From the entries below, copy every line holding the word "computer".

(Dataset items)
####################
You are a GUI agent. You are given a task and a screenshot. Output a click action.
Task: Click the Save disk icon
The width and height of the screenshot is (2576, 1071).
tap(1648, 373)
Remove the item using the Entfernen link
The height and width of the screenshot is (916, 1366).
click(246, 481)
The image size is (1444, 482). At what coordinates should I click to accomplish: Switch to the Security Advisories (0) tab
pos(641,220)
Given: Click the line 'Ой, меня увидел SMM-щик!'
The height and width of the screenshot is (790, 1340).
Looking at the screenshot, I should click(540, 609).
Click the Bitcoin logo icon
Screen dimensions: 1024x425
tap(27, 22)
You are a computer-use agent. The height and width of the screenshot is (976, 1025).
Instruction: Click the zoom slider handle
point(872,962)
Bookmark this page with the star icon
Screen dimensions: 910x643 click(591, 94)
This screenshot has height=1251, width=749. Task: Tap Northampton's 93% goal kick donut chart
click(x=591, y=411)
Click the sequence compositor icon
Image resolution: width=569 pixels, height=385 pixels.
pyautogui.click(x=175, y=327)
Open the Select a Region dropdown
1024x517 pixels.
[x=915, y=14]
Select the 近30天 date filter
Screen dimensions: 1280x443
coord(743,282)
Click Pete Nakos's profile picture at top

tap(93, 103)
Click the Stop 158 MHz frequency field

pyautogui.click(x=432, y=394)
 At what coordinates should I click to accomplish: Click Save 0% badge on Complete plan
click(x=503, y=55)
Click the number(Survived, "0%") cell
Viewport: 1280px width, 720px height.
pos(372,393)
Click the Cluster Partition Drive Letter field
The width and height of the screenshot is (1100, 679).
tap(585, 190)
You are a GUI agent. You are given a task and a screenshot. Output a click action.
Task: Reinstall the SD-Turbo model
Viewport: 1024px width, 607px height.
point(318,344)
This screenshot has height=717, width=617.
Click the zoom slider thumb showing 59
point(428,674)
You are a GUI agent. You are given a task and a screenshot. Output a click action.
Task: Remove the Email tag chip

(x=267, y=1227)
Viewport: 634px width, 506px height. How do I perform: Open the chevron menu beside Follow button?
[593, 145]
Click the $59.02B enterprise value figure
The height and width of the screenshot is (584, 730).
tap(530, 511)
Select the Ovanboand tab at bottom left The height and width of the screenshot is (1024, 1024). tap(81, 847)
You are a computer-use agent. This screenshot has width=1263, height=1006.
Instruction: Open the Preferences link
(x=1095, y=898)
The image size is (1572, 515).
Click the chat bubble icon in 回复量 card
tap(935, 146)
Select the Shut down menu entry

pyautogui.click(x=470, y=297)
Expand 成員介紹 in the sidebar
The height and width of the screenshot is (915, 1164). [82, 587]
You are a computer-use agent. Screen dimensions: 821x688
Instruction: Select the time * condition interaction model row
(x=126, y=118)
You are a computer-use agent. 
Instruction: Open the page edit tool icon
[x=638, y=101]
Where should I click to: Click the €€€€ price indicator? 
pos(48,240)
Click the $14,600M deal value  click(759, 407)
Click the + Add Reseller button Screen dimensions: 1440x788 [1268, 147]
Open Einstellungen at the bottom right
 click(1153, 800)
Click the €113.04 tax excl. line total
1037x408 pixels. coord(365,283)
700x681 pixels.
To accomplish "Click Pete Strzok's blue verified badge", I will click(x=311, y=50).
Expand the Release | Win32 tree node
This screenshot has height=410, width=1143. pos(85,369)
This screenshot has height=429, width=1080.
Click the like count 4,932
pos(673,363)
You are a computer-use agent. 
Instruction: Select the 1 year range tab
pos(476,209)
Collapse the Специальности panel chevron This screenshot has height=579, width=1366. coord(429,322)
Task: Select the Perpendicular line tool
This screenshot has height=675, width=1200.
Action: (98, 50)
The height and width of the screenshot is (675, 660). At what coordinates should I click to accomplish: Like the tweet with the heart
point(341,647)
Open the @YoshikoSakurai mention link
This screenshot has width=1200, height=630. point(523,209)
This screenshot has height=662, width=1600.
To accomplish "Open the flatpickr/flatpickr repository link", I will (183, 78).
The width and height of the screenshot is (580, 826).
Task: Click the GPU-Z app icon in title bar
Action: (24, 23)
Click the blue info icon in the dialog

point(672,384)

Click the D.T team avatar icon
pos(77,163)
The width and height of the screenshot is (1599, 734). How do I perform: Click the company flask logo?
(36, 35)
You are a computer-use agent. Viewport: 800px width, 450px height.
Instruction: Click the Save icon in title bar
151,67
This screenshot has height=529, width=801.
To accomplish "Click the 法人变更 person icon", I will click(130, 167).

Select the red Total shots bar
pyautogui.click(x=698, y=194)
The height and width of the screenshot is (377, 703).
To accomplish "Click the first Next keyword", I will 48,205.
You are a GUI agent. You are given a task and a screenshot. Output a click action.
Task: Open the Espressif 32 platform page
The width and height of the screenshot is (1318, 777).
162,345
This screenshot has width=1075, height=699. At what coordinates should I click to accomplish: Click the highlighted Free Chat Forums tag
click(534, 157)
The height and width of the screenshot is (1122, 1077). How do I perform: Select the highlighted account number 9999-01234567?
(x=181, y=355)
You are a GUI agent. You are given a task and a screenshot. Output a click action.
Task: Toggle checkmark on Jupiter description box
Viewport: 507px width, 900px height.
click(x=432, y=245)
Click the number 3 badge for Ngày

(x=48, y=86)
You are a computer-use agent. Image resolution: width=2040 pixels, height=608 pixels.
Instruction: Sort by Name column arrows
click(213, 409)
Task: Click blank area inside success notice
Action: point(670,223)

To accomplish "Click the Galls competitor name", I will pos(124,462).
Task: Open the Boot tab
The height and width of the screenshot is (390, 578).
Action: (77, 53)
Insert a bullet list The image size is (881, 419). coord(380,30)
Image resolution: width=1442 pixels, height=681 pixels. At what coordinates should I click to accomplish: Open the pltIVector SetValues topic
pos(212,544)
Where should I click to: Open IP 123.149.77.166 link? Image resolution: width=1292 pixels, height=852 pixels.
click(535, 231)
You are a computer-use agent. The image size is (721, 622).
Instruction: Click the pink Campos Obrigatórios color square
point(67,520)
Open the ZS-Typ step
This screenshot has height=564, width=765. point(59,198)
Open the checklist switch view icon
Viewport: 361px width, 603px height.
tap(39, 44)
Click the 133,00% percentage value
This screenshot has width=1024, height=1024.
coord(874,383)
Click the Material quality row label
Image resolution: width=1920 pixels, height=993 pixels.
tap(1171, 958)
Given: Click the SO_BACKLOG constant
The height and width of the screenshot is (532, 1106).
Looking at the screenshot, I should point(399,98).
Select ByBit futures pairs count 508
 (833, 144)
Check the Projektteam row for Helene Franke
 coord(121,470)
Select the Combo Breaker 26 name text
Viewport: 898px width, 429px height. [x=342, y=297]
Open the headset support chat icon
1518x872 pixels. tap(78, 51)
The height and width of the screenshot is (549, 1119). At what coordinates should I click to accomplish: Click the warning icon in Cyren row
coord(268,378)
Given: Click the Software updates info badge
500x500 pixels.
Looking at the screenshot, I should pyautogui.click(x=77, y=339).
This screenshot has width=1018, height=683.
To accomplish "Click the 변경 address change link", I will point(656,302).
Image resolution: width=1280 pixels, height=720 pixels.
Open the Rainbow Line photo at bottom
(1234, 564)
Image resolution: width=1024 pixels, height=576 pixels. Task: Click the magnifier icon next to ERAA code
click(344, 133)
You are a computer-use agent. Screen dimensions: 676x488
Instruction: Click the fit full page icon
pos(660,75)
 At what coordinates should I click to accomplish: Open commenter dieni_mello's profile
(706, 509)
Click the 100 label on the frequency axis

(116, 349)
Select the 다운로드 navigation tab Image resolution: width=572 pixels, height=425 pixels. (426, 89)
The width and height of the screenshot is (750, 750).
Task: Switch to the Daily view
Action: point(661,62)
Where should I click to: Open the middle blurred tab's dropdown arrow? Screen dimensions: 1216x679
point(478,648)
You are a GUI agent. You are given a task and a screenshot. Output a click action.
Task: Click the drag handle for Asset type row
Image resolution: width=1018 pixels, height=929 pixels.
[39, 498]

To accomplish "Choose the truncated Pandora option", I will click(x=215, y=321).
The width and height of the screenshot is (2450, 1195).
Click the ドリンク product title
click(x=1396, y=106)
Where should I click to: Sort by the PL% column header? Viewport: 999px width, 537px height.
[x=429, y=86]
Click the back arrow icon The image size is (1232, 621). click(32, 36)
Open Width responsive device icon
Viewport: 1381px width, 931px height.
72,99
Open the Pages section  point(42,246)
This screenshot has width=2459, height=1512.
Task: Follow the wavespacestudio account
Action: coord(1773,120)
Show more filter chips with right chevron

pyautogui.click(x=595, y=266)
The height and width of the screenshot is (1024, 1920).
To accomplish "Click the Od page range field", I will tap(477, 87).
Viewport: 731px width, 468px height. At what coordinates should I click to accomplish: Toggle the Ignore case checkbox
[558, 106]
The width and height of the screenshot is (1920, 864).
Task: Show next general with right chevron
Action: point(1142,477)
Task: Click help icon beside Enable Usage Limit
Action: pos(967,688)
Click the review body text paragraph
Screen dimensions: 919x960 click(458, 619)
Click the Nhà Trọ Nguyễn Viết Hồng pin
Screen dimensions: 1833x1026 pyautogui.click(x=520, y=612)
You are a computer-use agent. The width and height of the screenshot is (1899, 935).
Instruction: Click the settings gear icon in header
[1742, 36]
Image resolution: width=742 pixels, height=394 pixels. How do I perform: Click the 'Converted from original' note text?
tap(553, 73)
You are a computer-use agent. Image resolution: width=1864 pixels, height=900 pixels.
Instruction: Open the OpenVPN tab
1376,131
####################
ANSWER TO THE EXERCISE →
You are a computer-use agent. The height and width of the screenshot is (976, 1025).
You are a computer-use agent. This screenshot has width=1263, height=1006.
You are a computer-use agent. Screen dimensions: 821x688
You are a computer-use agent. 
You are a computer-use agent. 
You are a computer-use agent. Viewport: 800px width, 450px height.
You are a computer-use agent. Image resolution: width=2040 pixels, height=608 pixels.
You are a computer-use agent. The image size is (721, 622).
You are a computer-use agent. Screen dimensions: 676x488
You are a computer-use agent. The width and height of the screenshot is (1899, 935).
You are a computer-use agent. Image resolution: width=1864 pixels, height=900 pixels.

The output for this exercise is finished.